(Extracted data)
[Start]
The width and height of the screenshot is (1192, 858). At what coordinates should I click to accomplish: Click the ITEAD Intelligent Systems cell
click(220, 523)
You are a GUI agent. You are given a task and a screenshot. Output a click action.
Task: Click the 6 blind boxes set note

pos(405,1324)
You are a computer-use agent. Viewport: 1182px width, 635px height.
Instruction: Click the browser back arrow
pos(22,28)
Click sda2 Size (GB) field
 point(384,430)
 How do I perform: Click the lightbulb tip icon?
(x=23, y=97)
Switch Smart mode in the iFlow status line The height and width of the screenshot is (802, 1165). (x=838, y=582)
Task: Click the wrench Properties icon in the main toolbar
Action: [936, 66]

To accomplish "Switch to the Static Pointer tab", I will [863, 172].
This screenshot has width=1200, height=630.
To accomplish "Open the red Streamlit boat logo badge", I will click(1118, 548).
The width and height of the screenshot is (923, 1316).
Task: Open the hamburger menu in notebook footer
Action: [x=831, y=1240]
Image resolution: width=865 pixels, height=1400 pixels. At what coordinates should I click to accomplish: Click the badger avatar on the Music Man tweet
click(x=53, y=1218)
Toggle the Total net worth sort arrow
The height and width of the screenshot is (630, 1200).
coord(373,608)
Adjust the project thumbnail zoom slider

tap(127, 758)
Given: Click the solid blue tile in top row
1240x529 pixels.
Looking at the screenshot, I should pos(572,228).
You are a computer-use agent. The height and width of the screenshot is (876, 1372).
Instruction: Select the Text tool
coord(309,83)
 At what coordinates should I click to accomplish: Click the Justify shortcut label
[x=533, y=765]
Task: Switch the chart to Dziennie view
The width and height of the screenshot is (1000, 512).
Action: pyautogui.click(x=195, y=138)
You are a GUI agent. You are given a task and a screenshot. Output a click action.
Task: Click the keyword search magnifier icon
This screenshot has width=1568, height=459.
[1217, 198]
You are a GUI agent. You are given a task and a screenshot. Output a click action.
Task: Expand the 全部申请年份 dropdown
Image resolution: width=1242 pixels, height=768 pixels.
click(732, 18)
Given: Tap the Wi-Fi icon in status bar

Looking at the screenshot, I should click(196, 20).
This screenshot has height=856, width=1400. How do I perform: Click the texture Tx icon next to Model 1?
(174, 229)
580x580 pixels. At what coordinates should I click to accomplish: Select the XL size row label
[End]
## Problem requirements
Copy out all of the data above, word for word.

## Result of the task
The width and height of the screenshot is (1192, 858). At what coordinates should I click to accomplish: Click the ITEAD Intelligent Systems cell
click(220, 523)
You are a GUI agent. You are given a task and a screenshot. Output a click action.
Task: Click the 6 blind boxes set note

pos(405,1324)
You are a computer-use agent. Viewport: 1182px width, 635px height.
Instruction: Click the browser back arrow
pos(22,28)
Click sda2 Size (GB) field
 point(384,430)
 How do I perform: Click the lightbulb tip icon?
(x=23, y=97)
Switch Smart mode in the iFlow status line The height and width of the screenshot is (802, 1165). (x=838, y=582)
Task: Click the wrench Properties icon in the main toolbar
Action: [936, 66]

To accomplish "Switch to the Static Pointer tab", I will [863, 172].
This screenshot has width=1200, height=630.
To accomplish "Open the red Streamlit boat logo badge", I will click(1118, 548).
The width and height of the screenshot is (923, 1316).
Task: Open the hamburger menu in notebook footer
Action: [x=831, y=1240]
Image resolution: width=865 pixels, height=1400 pixels. At what coordinates should I click to accomplish: Click the badger avatar on the Music Man tweet
click(x=53, y=1218)
Toggle the Total net worth sort arrow
The height and width of the screenshot is (630, 1200).
coord(373,608)
Adjust the project thumbnail zoom slider

tap(127, 758)
Given: Click the solid blue tile in top row
1240x529 pixels.
Looking at the screenshot, I should pos(572,228).
You are a computer-use agent. The height and width of the screenshot is (876, 1372).
Instruction: Select the Text tool
coord(309,83)
 At what coordinates should I click to accomplish: Click the Justify shortcut label
[x=533, y=765]
Task: Switch the chart to Dziennie view
The width and height of the screenshot is (1000, 512).
Action: pyautogui.click(x=195, y=138)
You are a GUI agent. You are given a task and a screenshot. Output a click action.
Task: Click the keyword search magnifier icon
This screenshot has width=1568, height=459.
[1217, 198]
You are a GUI agent. You are given a task and a screenshot. Output a click action.
Task: Expand the 全部申请年份 dropdown
Image resolution: width=1242 pixels, height=768 pixels.
click(732, 18)
Given: Tap the Wi-Fi icon in status bar

Looking at the screenshot, I should click(196, 20).
This screenshot has height=856, width=1400. How do I perform: Click the texture Tx icon next to Model 1?
(174, 229)
580x580 pixels. At what coordinates should I click to accomplish: Select the XL size row label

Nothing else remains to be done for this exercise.